▶ [ABOUT THIS EXERCISE]: Set down exactly the lines in the records below that run from the line with "The image size is (765, 478)." to the line with "Click the Ghi save button", inclusive, and nothing more.

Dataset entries

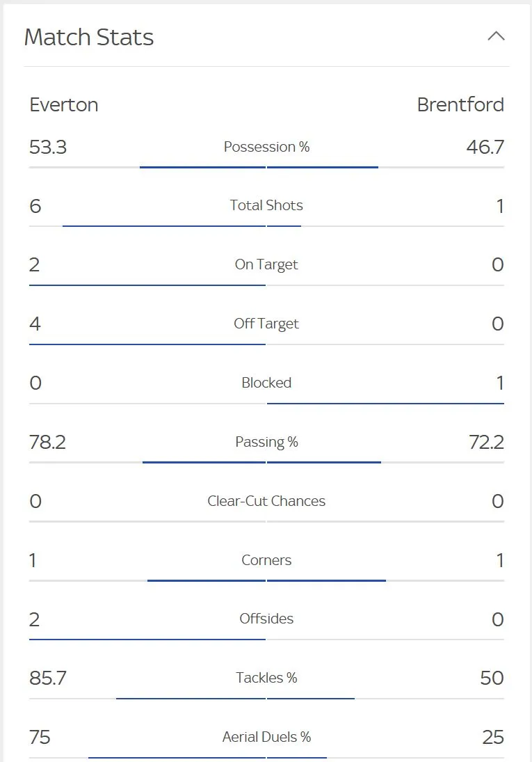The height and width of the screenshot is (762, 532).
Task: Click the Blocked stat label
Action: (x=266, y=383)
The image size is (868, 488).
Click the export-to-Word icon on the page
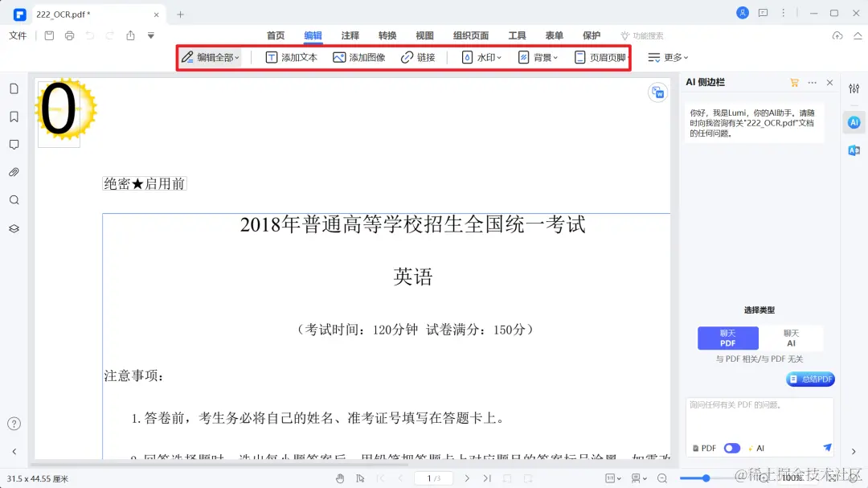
...
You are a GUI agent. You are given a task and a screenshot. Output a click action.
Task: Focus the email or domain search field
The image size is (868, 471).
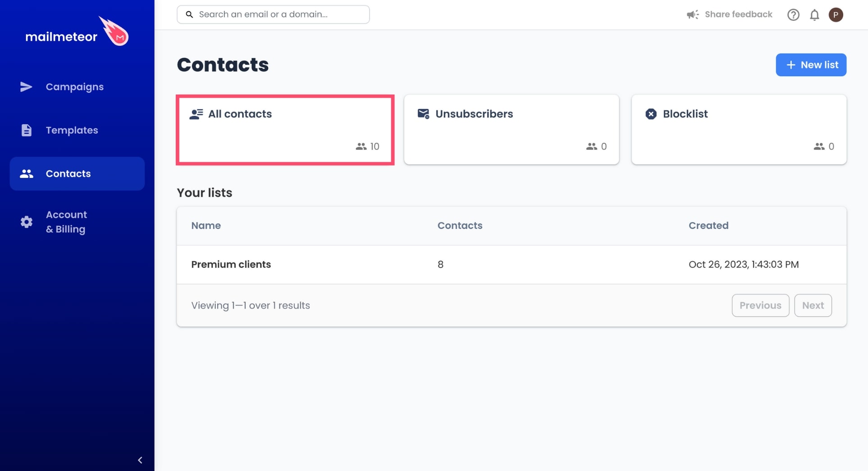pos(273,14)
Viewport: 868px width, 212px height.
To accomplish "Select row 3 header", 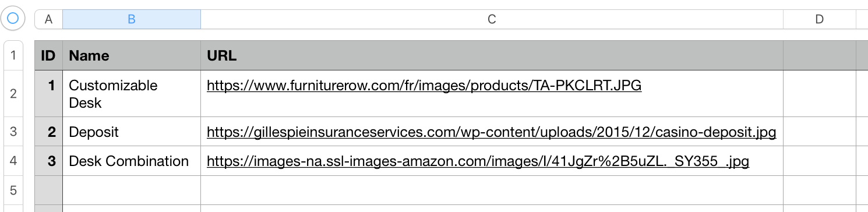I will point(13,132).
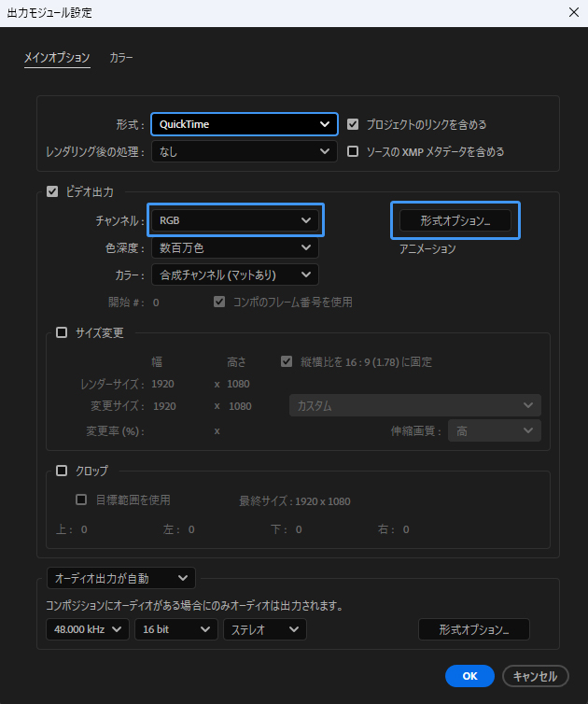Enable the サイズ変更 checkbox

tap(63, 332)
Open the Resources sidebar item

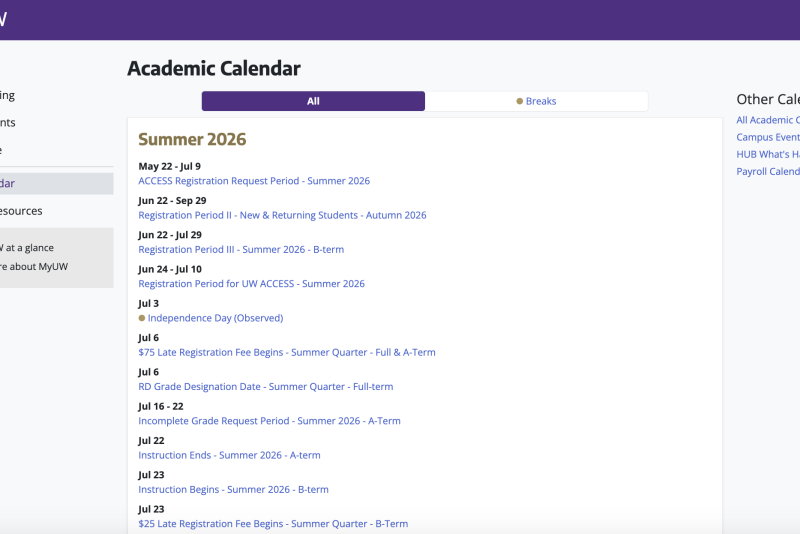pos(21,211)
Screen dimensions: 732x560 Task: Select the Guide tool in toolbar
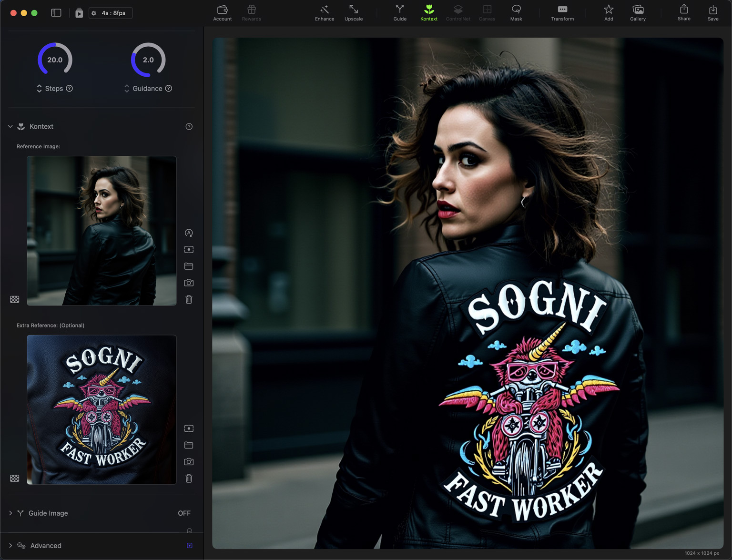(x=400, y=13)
---
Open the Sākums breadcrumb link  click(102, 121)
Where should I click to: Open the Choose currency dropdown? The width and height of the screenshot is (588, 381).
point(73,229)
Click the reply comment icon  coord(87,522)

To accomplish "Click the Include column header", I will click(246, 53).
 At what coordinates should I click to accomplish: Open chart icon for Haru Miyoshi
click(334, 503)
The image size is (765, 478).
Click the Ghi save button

▶ [YOUR SOLUTION]:
The image size is (765, 478).
Click the Ghi save button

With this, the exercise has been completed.